Exercise prompt: The copy you return must match the listing word for word and carry no pictures.

──────── Data excerpts ────────

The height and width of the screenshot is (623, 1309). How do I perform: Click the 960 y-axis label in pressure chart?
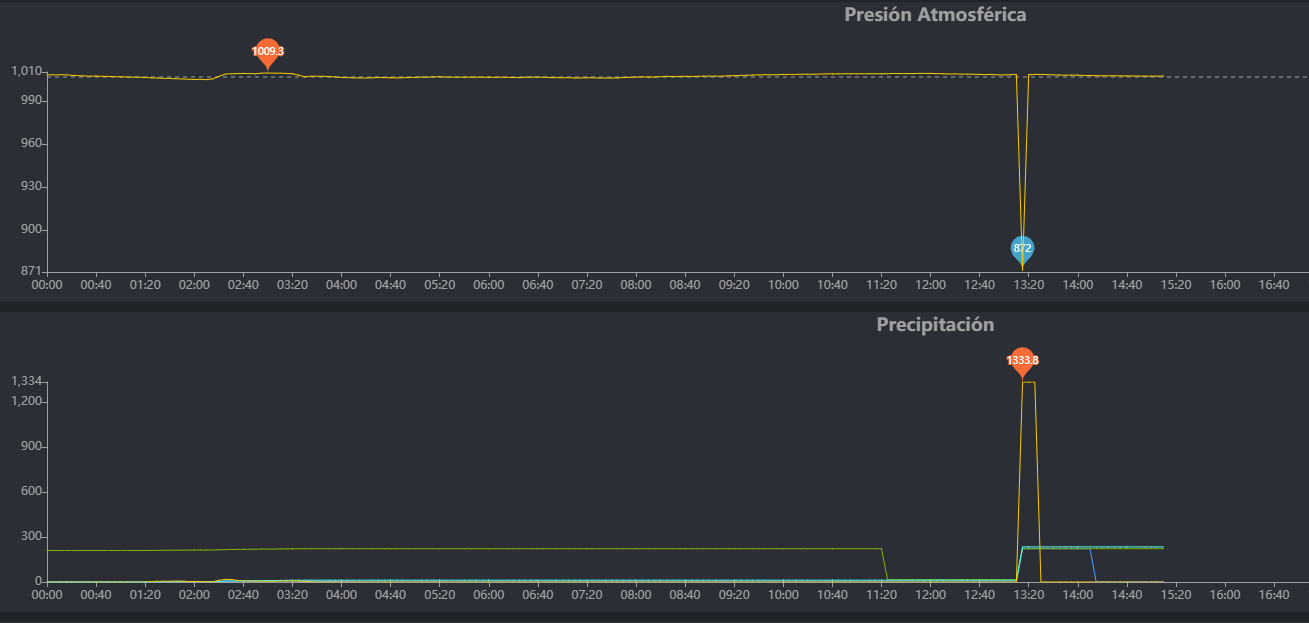point(30,144)
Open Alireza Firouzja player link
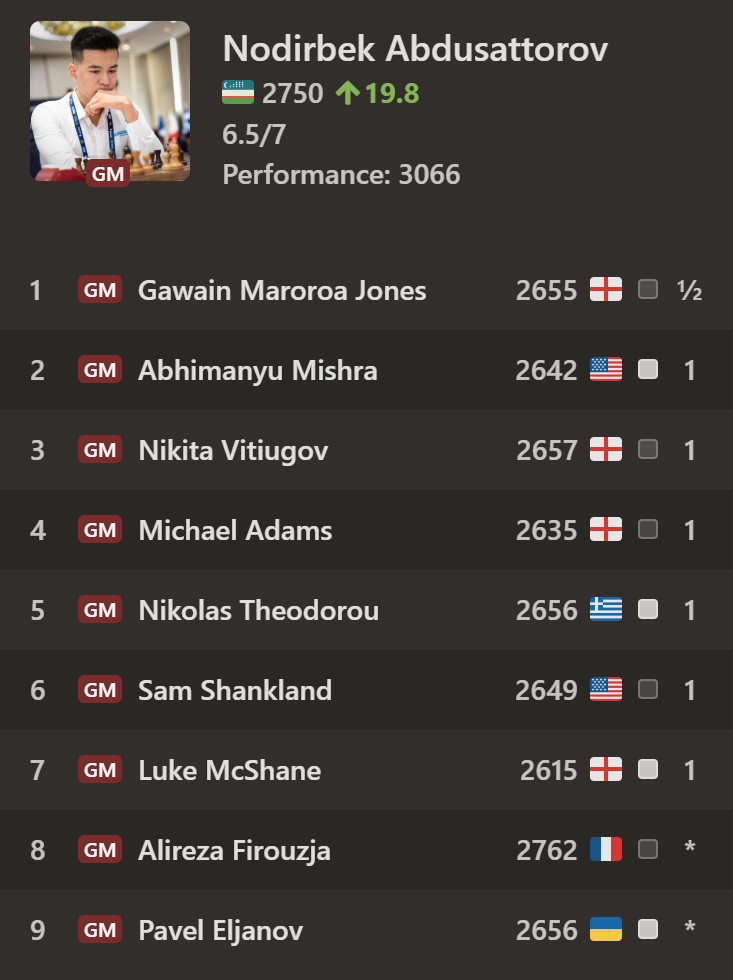This screenshot has height=980, width=733. coord(234,851)

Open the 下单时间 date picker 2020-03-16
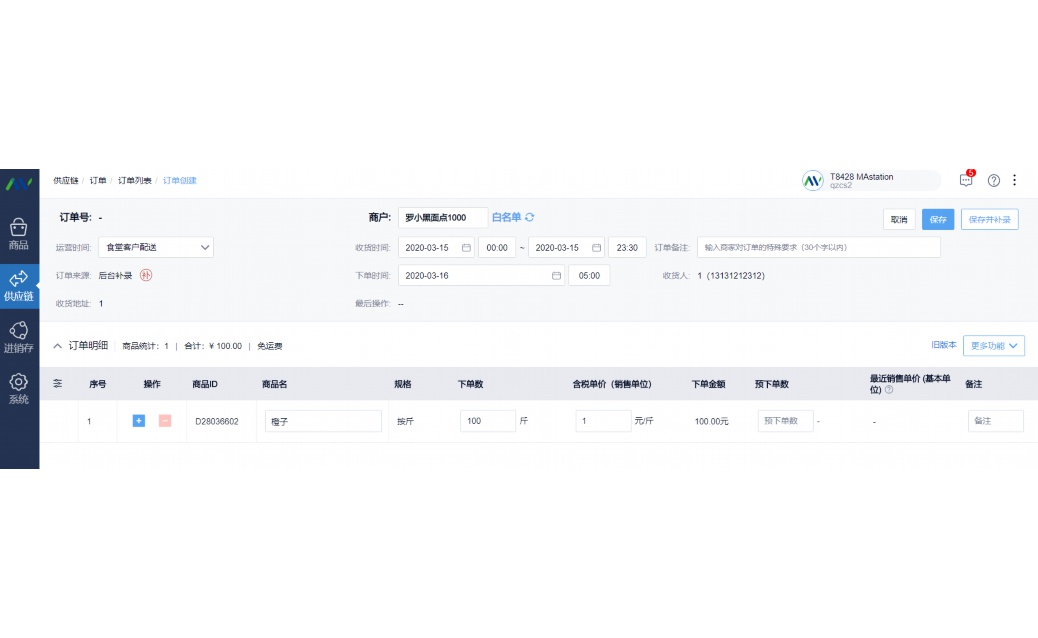481,276
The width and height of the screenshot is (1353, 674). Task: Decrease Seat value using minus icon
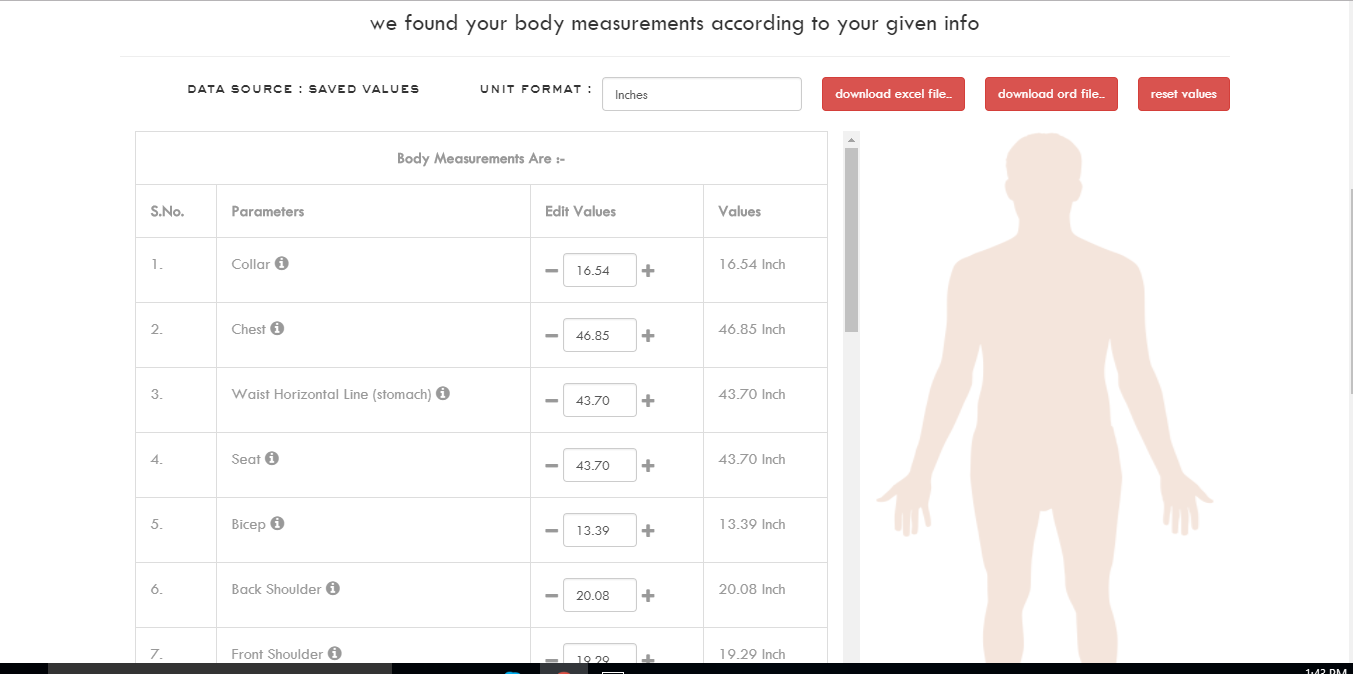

────────

Finished exercise:
The height and width of the screenshot is (623, 1309). How do I perform: Click the 960 y-axis label in pressure chart?
point(30,144)
Open Alireza Firouzja player link
This screenshot has height=980, width=733. coord(234,851)

Open the 下单时间 date picker 2020-03-16
481,276
The width and height of the screenshot is (1353, 674). Task: Decrease Seat value using minus icon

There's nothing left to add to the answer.